Review by Frank Plowright
Five seasons is a respectable run for any TV show, and yet Z Nation only generated the single graphic novel. The TV show picked up three years into the zombie infestation of Earth, but for Sea of Death the clock jumps back further, just a year into the apocalypse, when a team of National Guards believe hope remains on the agenda. Before the shit hit the fan a scientist generated an artificial food designed to end world hunger, and caches have been stockpiled for cases of emergency. It falls to Israel Johnson and his team to take a retrieval mission to Texas.
With series co-creator Craig Engler writing with Fred Van Lente, there’s both the series credibility and the comic writing experience, but with so much zombie entertainment out there in the 21st century they need to come up with something that really stands out. Much of the action is set on a cruise ship, a protected area that Johnson needs to infiltrate. He’s determined and single-minded, but still believes in a system of order in a world that no longer has any, while more and more tinpot dictators emerge in micro communities. Aboard the cruise ship zombies are kept for sport, target practice in staged, inventively sadistic events, and there’s no shortage of zombie creatures either, so it’s not as if any seasoned zombie fan won’t predict where Sea of Death is heading. It’s just a matter of whether or not the creators can meet expectations.

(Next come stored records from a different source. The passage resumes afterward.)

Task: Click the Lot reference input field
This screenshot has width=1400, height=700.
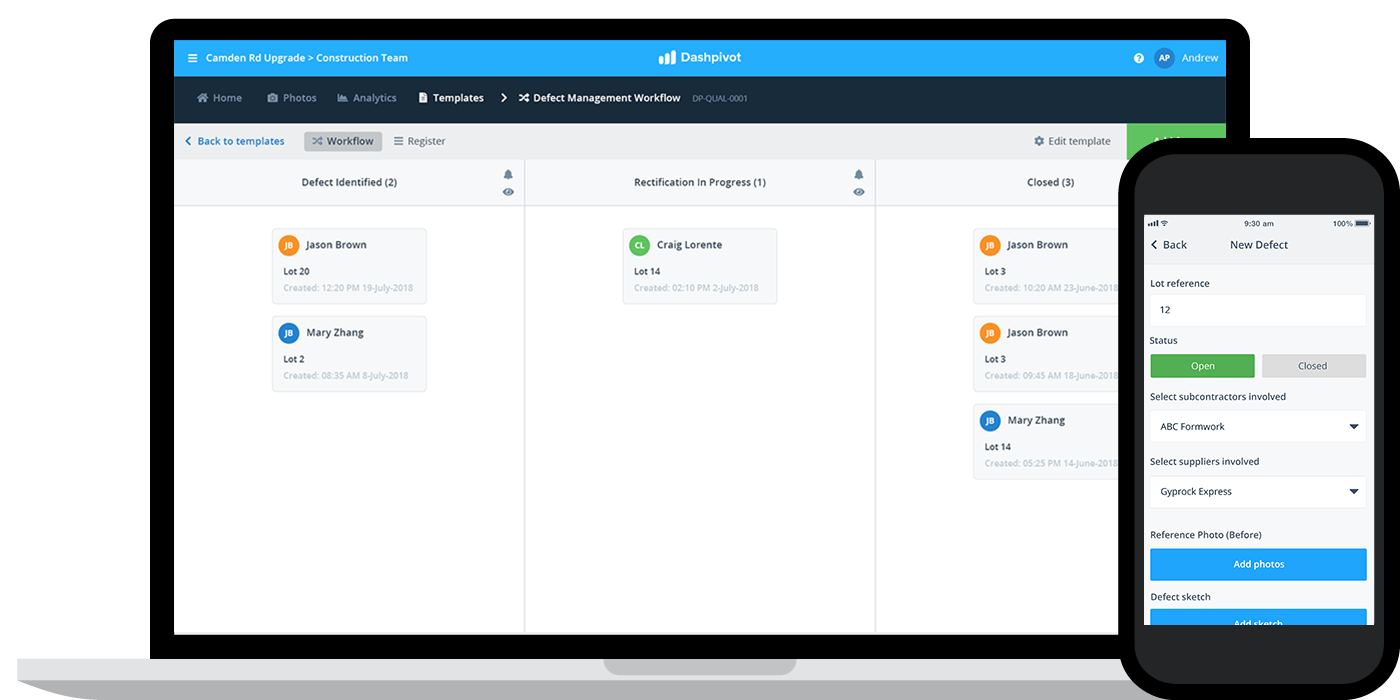Action: pyautogui.click(x=1257, y=310)
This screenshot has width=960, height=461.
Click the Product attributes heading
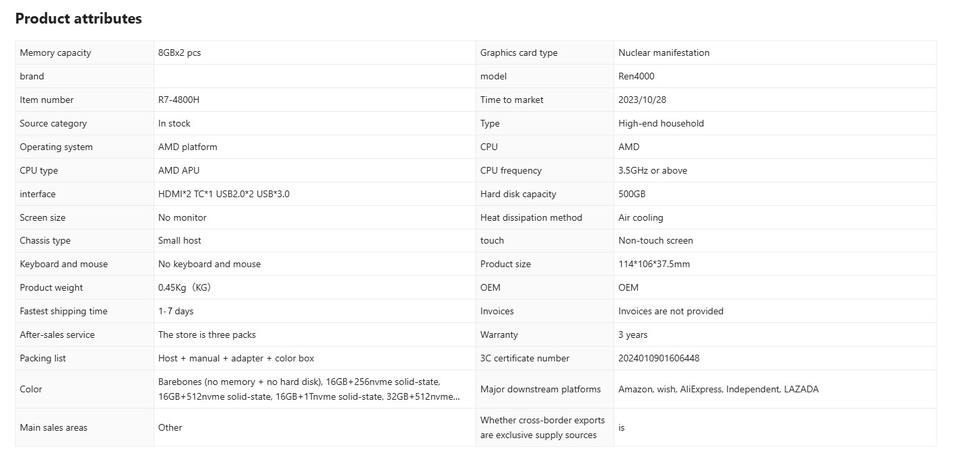(x=78, y=18)
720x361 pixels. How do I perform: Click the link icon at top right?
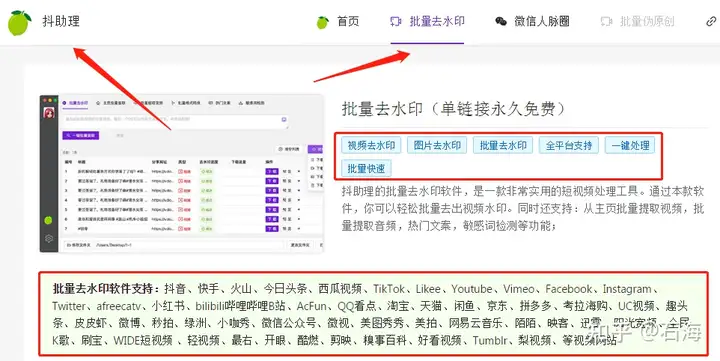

Artist Edu Menna is a real find, someone willing to put the work in with both people and technology and impressive with both. The cast are the idealised attractive people of the action movie, but well drawn, and the effort put into some of the spreads is notable. The cruise liner is beautifully rendered, and so is the threat to it.
By midway through the fourth chapter all hell has broken loose, and the writers have surprised with their notion of what’s best placed to seriously damage a cruise ship. From that point it’s just a matter of which cast members are going to survive the horrific scenarios Engler and Van Lente contrive. Since none of them are seen in the TV show, it’s all up in the air. Johnson carries some heavy duty hand to hand combat weapons, and until the finale they’re underused, but otherwise Sea of Death should please Z Nation fans and anyone just wanting a good zombie read.